Don’t Rock the Boat! – Avoid a Sinking Ship

A few weeks ago I was onsite at a port loading facility.  As I walked around watching the ships being loaded, I started thinking of all of the ships being loaded with bulk solids cargoes, not just here in Australia, but all around the world.  In 2009, two ships capsized and sank following liquefaction of iron ore cargoes after having been loaded in Indian ports during the monsoon season.  In 2010, there was a further loss of three bulk carriers carrying nickel ore loaded in Indonesia.

Achieving cost effective transport of materials is important to producers and exporters but the need to accurately determine the Transportable Moisture Limit (TML), the maximum moisture content of a bulk material considered safe for transport in bulk cargo vessels, is also of great importance.  Preventing the liquefaction of all cargoes at sea is clearly the end game, but how to get there, is the immediate question.

Currently, in Australia, much research is being conducted with regard to modifying/improving the Proctor/Fagerberg test method (outlined in Appendix 2 of the IMSBC Code 2012 edition) used to determine TML in at least six key areas; particle density, sample consolidation, segregation, starting moisture content, the selection of a reasonable TML value, and particle size distribution.

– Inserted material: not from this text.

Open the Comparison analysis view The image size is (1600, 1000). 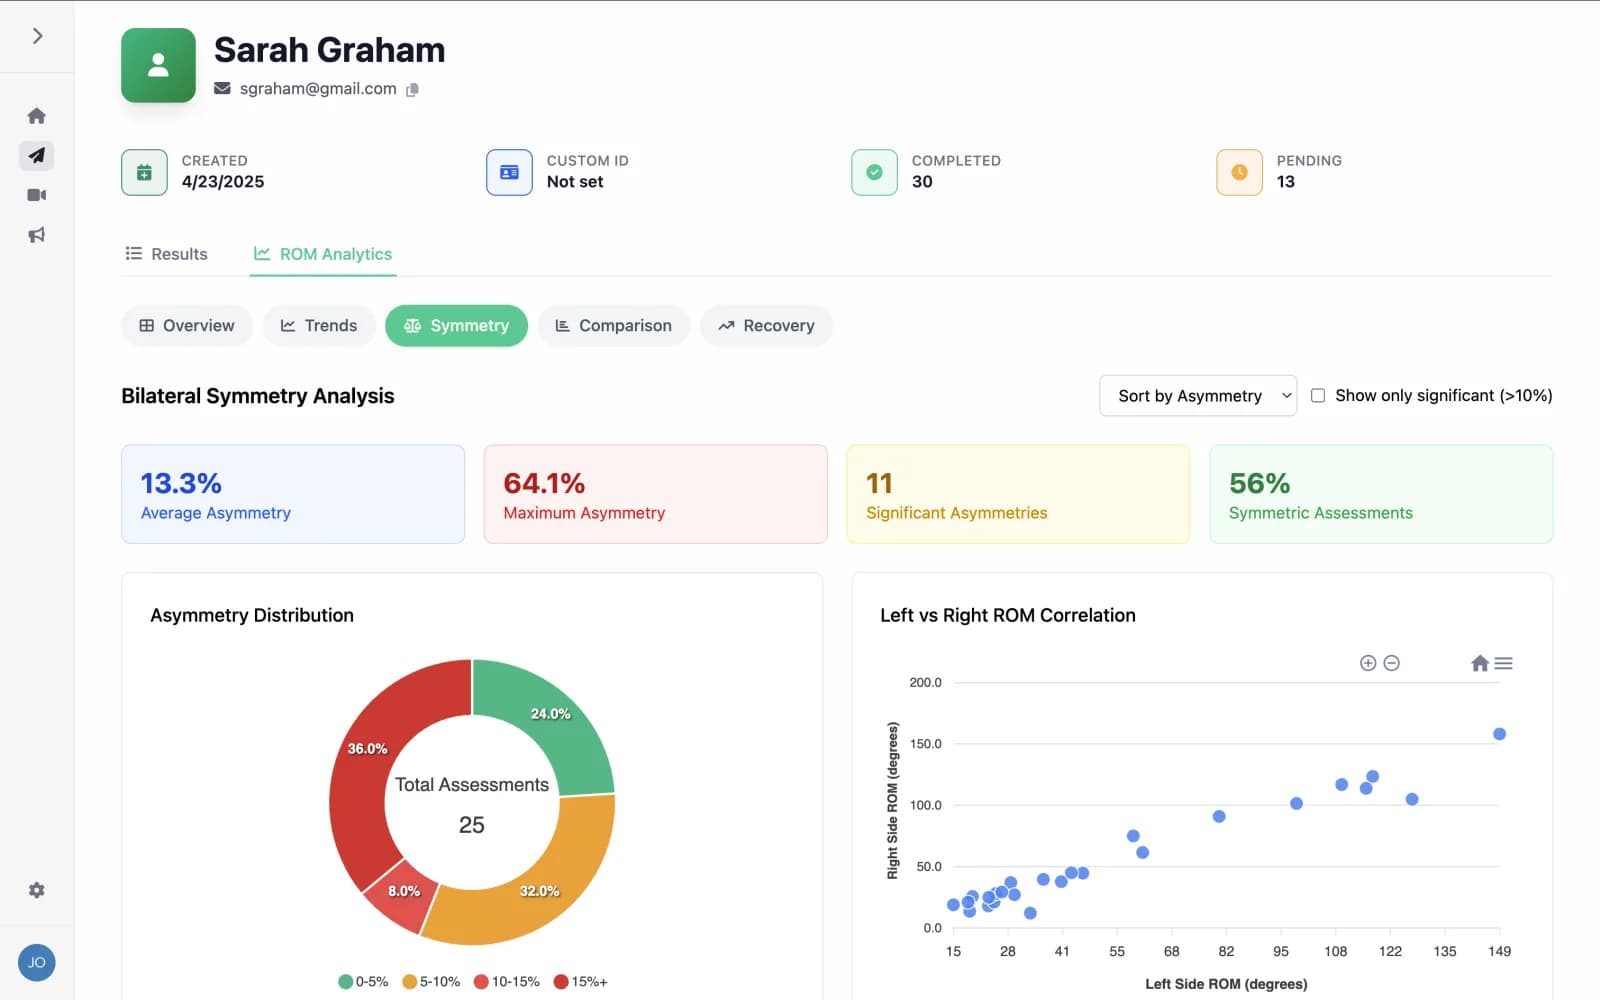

In my mind, all of these areas have a role to play in developing both an accurate and yet “real world representative” determination of TML values.  The moisture content of a bulk solid will vary depending on the sample’s particle size distribution. Measured TML values may either increase or decrease as materials become coarser, however, if the TML value is measured using larger/coarser size distributions (>5 mm top size), a situation could result in which the overall moisture content of the whole material is below the TML value determined for that material, yet the moisture content of the finer distribution (<5 mm) could be above the TML value for the whole material and/or above even the finer distribution’s TML value.

There are cases of iron ores being shipped safely in other locations around the globe at higher than measured TML values. If the standard is changed to include, for example, TML determination at 80% or 85% of saturation, then the fines present in the sample might be even closer to their saturation value, particularly if larger particles, >5 mm, are included in the determination of the TML value.  I just hope that we don’t lose sight of how important all of the key areas are in the determination of TML.


2 Responses to Don’t Rock the Boat! – Avoid a Sinking Ship

  1. Gary Holleran says:

    There is a tendency for drainage over time, resulting in a dry top layer and a very wet and potentially fluid base layer, that with enough force could become fluid and a shift in the center of gravity. How does the test account for the impact of that segregation?

    Is this TML also used to establish truck transport requirements? Can it be applied to Nutsche cake consistancy to evaluate when to discharge from a batch filter, for auger transport?

    • Eric Maynard says:

      Hello Gary,

      Thank you for your response to our blog on TML (transportable moisture limit) testing. Our answers to your questions follow below.

      The test method given in Appendix 2 of the IMSBC Code 2012 Edition outlines the test procedures to determine the Transportable Moisture Limit (TML) value. Recall that the TML value is the moisture content of a bulk material above which it is considered unsafe for transport in a bulk carrier.

      Above the TML value, cargo may liquefy (defined in the IMSBC Code as “a state occurring when a mass of granular material is saturated with liquid to an extent that…it loses its shear strength and behaves as a liquid”). The Proctor/Fagerberg test does not account for the impact of the type of segregation (liquid separation) that you mention. Presumably, the conservatism inherent in the Proctor/Fagerberg test method accounts for this scenario. There is ongoing research in this area, and a modified test method is currently being adopted by the IMO specifically for iron ore.

      Regarding your second question, I am unaware of anyone using the Proctor test method for establishing truck transport requirements. Equally, I am not sure how you would apply it to a Nutsche filter given that screw convey-ability would require additional information regarding internal friction, wall friction, cohesion, and cake lump size (as examples). The Proctor TML test does not provide this critical information.

      Just knowing how much moisture the cake could hold would not alone determine if the auger would work. It is however an interesting idea, which might help to determine the moisture bounds for the required information as mentioned above. Perhaps we could discuss this in more detail off-line.

      Again, thank you for your input.